REQUIRED WORK ▸
Output only the lines of the entries that follow, starting at the one with "バスの乗り方 (463, 661)" and running down to the one with "Modrava - Březník - Modrava (1054, 491)", both included and unchanged.

RECORDS FOR THIS TASK ▸

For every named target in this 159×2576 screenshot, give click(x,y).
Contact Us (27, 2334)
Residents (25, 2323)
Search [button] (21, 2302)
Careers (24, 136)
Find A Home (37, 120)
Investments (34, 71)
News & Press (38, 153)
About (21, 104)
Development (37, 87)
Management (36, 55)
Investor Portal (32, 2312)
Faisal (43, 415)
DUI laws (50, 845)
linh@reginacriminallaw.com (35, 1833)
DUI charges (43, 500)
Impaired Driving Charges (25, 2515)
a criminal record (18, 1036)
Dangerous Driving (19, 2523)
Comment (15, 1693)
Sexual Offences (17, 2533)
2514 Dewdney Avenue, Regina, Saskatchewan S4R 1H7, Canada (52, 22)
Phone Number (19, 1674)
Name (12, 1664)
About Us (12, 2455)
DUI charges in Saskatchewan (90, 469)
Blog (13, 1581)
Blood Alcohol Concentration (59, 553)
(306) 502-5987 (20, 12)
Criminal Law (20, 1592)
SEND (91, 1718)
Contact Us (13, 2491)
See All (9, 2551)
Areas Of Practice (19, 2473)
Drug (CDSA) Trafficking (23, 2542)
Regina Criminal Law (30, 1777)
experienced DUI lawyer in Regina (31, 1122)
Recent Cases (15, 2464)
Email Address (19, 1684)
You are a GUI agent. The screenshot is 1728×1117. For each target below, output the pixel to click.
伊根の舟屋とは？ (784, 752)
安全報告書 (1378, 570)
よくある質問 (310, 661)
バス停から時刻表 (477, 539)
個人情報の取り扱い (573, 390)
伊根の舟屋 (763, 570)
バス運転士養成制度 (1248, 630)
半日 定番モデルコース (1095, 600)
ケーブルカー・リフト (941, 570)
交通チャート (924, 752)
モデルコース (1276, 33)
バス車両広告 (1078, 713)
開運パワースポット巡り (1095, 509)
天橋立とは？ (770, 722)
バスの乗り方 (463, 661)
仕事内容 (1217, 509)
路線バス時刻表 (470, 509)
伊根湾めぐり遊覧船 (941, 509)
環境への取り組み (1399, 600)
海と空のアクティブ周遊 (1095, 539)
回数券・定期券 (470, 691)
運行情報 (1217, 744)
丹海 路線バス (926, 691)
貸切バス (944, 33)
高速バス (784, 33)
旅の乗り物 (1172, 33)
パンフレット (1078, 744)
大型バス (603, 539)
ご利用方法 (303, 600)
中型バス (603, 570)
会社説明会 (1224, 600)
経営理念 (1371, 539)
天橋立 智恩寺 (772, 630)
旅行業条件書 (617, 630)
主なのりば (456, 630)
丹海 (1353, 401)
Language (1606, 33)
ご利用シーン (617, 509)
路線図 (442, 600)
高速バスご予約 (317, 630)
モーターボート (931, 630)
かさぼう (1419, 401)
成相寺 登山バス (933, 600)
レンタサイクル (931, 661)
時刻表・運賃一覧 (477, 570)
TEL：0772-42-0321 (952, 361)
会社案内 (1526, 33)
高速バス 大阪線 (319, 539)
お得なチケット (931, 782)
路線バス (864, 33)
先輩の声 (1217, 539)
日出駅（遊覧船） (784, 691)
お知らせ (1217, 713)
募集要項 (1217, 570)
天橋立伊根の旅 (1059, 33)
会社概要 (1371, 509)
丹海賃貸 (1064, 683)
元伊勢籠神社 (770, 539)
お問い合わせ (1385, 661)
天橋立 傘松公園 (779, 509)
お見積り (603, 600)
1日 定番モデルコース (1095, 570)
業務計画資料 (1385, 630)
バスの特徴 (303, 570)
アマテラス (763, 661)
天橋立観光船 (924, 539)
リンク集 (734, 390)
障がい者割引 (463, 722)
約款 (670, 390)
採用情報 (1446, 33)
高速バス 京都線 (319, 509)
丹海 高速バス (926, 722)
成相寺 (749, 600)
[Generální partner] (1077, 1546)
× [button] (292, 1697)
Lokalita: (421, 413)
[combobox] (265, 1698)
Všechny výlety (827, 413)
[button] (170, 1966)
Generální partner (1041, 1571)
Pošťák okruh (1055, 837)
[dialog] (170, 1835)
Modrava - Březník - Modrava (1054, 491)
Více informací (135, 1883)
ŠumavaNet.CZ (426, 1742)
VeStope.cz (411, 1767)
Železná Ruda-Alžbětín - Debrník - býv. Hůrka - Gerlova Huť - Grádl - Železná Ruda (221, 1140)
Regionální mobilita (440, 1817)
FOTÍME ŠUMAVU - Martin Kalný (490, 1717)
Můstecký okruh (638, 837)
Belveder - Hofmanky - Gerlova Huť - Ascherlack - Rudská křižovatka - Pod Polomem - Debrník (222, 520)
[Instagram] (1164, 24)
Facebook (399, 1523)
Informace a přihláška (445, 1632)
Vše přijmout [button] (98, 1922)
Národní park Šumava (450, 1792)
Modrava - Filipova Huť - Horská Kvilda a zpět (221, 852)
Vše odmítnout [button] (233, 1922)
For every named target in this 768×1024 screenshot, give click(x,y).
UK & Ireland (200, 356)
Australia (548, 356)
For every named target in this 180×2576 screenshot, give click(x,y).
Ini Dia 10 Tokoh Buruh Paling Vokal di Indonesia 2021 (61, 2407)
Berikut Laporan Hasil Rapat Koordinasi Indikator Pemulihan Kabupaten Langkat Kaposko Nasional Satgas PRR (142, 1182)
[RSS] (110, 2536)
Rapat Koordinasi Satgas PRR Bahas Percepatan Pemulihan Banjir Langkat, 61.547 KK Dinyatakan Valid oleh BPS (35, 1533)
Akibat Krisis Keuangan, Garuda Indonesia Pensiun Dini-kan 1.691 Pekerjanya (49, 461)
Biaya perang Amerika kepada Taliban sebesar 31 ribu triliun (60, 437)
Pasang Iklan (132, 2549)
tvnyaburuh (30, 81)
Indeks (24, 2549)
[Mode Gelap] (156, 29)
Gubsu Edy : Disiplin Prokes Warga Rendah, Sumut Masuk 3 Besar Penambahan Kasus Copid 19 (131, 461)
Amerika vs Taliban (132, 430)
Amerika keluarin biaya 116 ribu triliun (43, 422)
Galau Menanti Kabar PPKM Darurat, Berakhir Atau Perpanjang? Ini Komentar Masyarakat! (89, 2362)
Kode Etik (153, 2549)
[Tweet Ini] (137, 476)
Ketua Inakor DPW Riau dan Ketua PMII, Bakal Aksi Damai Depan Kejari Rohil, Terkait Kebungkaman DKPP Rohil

TASK RESPONSE ▸
バスの乗り方 (463, 661)
仕事内容 (1217, 509)
路線バス時刻表 (470, 509)
伊根湾めぐり遊覧船 (941, 509)
環境への取り組み (1399, 600)
海と空のアクティブ周遊 (1095, 539)
回数券・定期券 (470, 691)
運行情報 (1217, 744)
丹海 路線バス (926, 691)
貸切バス (944, 33)
高速バス (784, 33)
旅の乗り物 (1172, 33)
パンフレット (1078, 744)
大型バス (603, 539)
ご利用方法 (303, 600)
中型バス (603, 570)
会社説明会 (1224, 600)
経営理念 (1371, 539)
天橋立 智恩寺 (772, 630)
旅行業条件書 (617, 630)
主なのりば (456, 630)
丹海 (1353, 401)
Language (1606, 33)
ご利用シーン (617, 509)
路線図 (442, 600)
高速バスご予約 (317, 630)
モーターボート (931, 630)
かさぼう (1419, 401)
成相寺 登山バス (933, 600)
レンタサイクル (931, 661)
時刻表・運賃一覧 (477, 570)
TEL：0772-42-0321 (952, 361)
会社案内 (1526, 33)
高速バス 大阪線 (319, 539)
お得なチケット (931, 782)
路線バス (864, 33)
先輩の声 (1217, 539)
日出駅（遊覧船） (784, 691)
お知らせ (1217, 713)
募集要項 (1217, 570)
天橋立伊根の旅 (1059, 33)
会社概要 (1371, 509)
丹海賃貸 (1064, 683)
元伊勢籠神社 (770, 539)
お問い合わせ (1385, 661)
天橋立 傘松公園 (779, 509)
お見積り (603, 600)
1日 定番モデルコース (1095, 570)
業務計画資料 (1385, 630)
バスの特徴 (303, 570)
アマテラス (763, 661)
天橋立観光船 (924, 539)
リンク集 (734, 390)
障がい者割引 (463, 722)
約款 (670, 390)
採用情報 (1446, 33)
高速バス 京都線 (319, 509)
丹海 高速バス (926, 722)
成相寺 (749, 600)
[Generální partner] (1077, 1546)
× [button] (292, 1697)
Lokalita: (421, 413)
[combobox] (265, 1698)
Všechny výlety (827, 413)
[button] (170, 1966)
Generální partner (1041, 1571)
Pošťák okruh (1055, 837)
[dialog] (170, 1835)
Modrava - Březník - Modrava (1054, 491)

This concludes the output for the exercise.